Società - Di capitali - Società per azioni - Organi sociali - Amministratori - Responsabilità - Verso la società - Azione sociale - Disciplina - Società cooperativa a responsabilità limitata - Applicabilità - Azione - Delibera dell'assemblea d'autorizzazione - Necessità - Verifica d'ufficio - Necessità - Sussistenza della delibera al momento della sentenza - Sufficienza.


Anche nella società cooperativa a responsabilità limitata l'autorizzazione dell'assemblea al promovimento dell'azione di responsabilità nei confronti degli amministratori, richiesta dall'art. 2393 c.c., costituisce una condizione dell'azione, la cui esistenza va verificata d'ufficio dal giudice; è sufficiente, peraltro, che tale autorizzazione sussista nel momento della pronuncia della sentenza che definisce il giudizio. (massima ufficiale)

::::::::

## CONSEGNA 1
Secondo il brano da leggere, in quale momento basta che sussista l'autorizzazione dell'assemblea all'azione di responsabilità?

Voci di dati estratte
::::::::

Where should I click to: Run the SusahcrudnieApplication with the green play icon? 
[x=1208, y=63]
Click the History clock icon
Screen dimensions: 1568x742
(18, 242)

::::::::

## CONSEGNA 2
Ricopia senza alcuna modifica tutte le righe dell'elenco riportato sopra, dalla prima all'ultima.

## SOLUZIONE DEL PROBLEMA 1
Nel momento della pronuncia della sentenza che definisce il giudizio.

## SOLUZIONE DEL PROBLEMA 2
Where should I click to: Run the SusahcrudnieApplication with the green play icon? 
[x=1208, y=63]
Click the History clock icon
Screen dimensions: 1568x742
(18, 242)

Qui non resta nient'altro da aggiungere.